Police swarm Hard Times

Thomas Douty
Staff Reporter
The Hard Times Cafe was the center of police attention on the West Bank Wednesday afternoon when it was raided and closed down. The Minneapolis Police Department arrested two men on charges of felony narcotics although charges have not yet been filed. Police seized a small amount of drugs.
In a completely unrelated incident, police discovered the body of a 72-year-old tenant who died in an apartment above the cafe. The cause of the death is yet to be determined, although people who knew the deceased said he had been ill for some time.
Police entered the Hard Times Cafe at about 2:30 p.m. and ordered people to leave. The situation was relatively peaceful except for a couple of people who did not want the cafe to close down, said patrolman David Monjeau.
Two patrons were also arrested in the raid, one for an alleged liquor-license violation and another for possession of drug paraphernalia.
The Minneapolis Police Department expects up to seven more arrests of adults and juveniles in connection with the investigation.
After closing the cafe, police proceeded to the cafe’s office in an upstairs apartment. Peter Dodge, the building owner, who was actually on site to check on the welfare of one of his tenants — unrelated to the police action — gave police access to the office.
Dodge was visiting the tenant because other residents had not seen the tenant for six days. Dodge asked for police assistance in checking on the tenant.
Upon entering the apartment police found that the resident had been dead for some time. The tenant’s death was unrelated to the narcotics investigation.
Four months to close
The Hard Times voluntarily shut down because of Hennepin County health and building inspections, said Sgt. Jeffrey Miller.
The cafe had to close voluntarily or be forced to close by the police, said Officer Kevin Bakken.
Miller said the health inspector was brought in because of police observations of conditions of the cafe in the past.
Law enforcement officials began investigating the Hard Times Cafe in August 1999, following an increase in the number of crimes being reported at the cafe, as well as information provided to them about alleged drug dealing in the area.
According to a press release from the Minneapolis Police Department, crack cocaine, marijuana and hallucinogenic mushrooms had been purchased from several individuals in and around the cafe.
Since 1997, 96 reports have been filed with law enforcement officials, according to the press release. Five crimes have been reported at the cafe since Jan. 1. One of those crimes was a drive-by shooting Jan. 13 when five shots were fired into the restaurant.
Miller said it is unclear when the Hard Times will reopen. The owners must appear at a hearing before they can legally open for business.
Public outcry
Christopher Deangelis said the Hard Times Cafe was a respectable business that did its part to rid the area of criminal element.
Deangelis, a coordinator for nearby North Country Cooperative, was on his way to the Hard Times Cafe to place an order for pastries and baked goods when the incident occurred.
“They’ve kicked people out for drug trafficking. They’ve removed a negative atmosphere from the street out front in the past,” he said.

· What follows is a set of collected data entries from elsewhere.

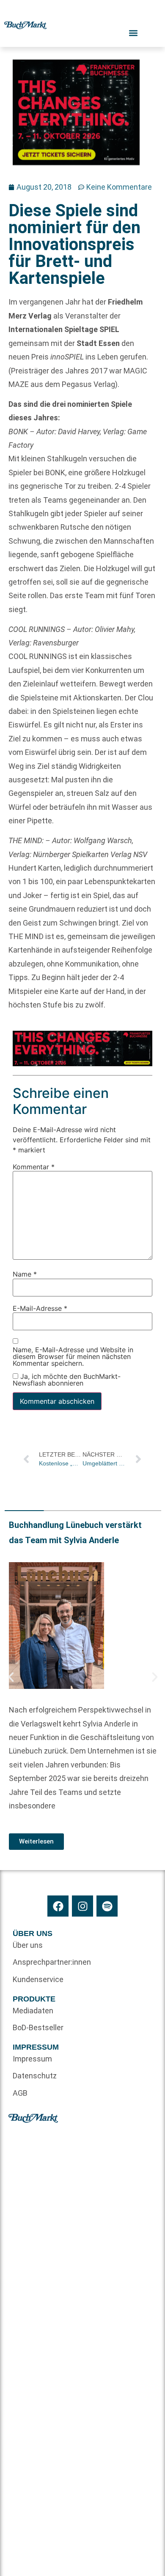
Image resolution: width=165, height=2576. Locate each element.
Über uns (28, 1945)
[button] (11, 1677)
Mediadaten (33, 2010)
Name (25, 1274)
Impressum (32, 2058)
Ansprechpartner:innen (47, 1962)
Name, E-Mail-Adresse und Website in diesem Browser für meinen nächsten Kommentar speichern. (73, 1356)
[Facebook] (58, 1906)
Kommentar (34, 1166)
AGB (20, 2093)
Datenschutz (35, 2075)
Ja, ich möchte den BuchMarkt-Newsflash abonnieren (67, 1379)
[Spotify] (107, 1906)
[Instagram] (82, 1906)
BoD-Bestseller (38, 2027)
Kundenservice (38, 1979)
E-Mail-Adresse (40, 1308)
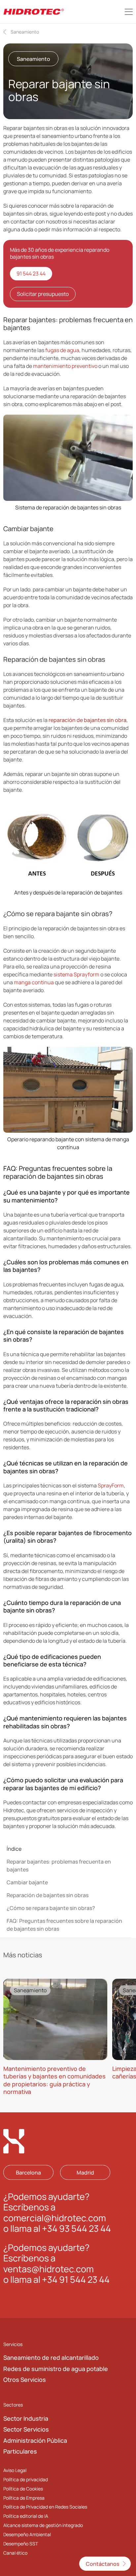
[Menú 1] (129, 12)
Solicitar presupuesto (43, 293)
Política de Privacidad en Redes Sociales (45, 2507)
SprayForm (110, 1485)
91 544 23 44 (31, 273)
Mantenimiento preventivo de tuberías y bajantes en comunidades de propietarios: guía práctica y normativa (54, 2080)
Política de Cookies (23, 2488)
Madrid (85, 2172)
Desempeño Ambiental (27, 2534)
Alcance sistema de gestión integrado (43, 2525)
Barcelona (28, 2172)
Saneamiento (25, 32)
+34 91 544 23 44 (76, 2279)
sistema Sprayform (76, 974)
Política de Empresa (24, 2497)
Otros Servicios (24, 2379)
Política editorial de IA (25, 2516)
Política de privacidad (25, 2479)
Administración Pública (35, 2440)
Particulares (20, 2451)
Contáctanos (102, 2563)
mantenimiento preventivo (65, 366)
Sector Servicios (26, 2429)
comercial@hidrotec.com (54, 2217)
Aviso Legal (14, 2470)
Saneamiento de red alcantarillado (51, 2357)
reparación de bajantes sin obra (87, 720)
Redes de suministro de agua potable (55, 2368)
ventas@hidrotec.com (48, 2268)
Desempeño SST (20, 2543)
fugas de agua (62, 350)
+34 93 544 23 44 (76, 2228)
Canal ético (15, 2553)
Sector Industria (25, 2418)
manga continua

Laura Church, a former cafe employee, said that there has been pressure in the past by development interests in the neighborhood to close Hard Times. Others in the community felt that the cafe was being unfairly targeted as being responsible for the neighborhood’s problems.

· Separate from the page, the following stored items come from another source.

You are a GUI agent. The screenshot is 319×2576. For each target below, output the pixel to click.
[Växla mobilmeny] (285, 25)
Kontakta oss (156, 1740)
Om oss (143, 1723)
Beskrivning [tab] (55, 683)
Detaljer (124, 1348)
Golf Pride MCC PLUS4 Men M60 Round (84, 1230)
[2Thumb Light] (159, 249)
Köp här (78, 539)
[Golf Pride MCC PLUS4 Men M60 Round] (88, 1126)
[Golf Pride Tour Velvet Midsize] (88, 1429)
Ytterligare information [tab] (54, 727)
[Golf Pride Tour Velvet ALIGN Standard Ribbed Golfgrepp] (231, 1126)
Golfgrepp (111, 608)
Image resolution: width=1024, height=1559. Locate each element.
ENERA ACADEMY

“It wouldn’t surprise me if there was some people there who used drugs, but that’s the case for any public place,” said David Markle, a regular at the cafe. “It would be a loss for the community if it doesn’t reopen.”
Other than being a meeting site for neighborhood residents, the coffee shop was also an example of a successful business — run as a cooperative — organized by young people.
“It was the first business in this location that had succeeded as a coffee shop and restaurant in a number of years. Others tried and failed,” Markle said.
A Quiet Death
The tenant in the above apartment who died quietly without anyone noticing was considered reclusive and depressed in recent years, Markle said. It was normal for the tenant to be out of touch for days at a time. Markle had known him for nearly 20 years. The tenant had a history of illness; those in the community were not surprised by his passing.
“He wasn’t in touch with his family,” he said. “I’ll be very sorry if his children didn’t know about their father’s death.”
The tenant operated a moving business that he and his wife had taken over from his father-in-law some years before. In recent years, as a retiree dependant on Social Security, the tenant did some cleaning work for a local Riverside neighborhood bar to stay active and supplement his income.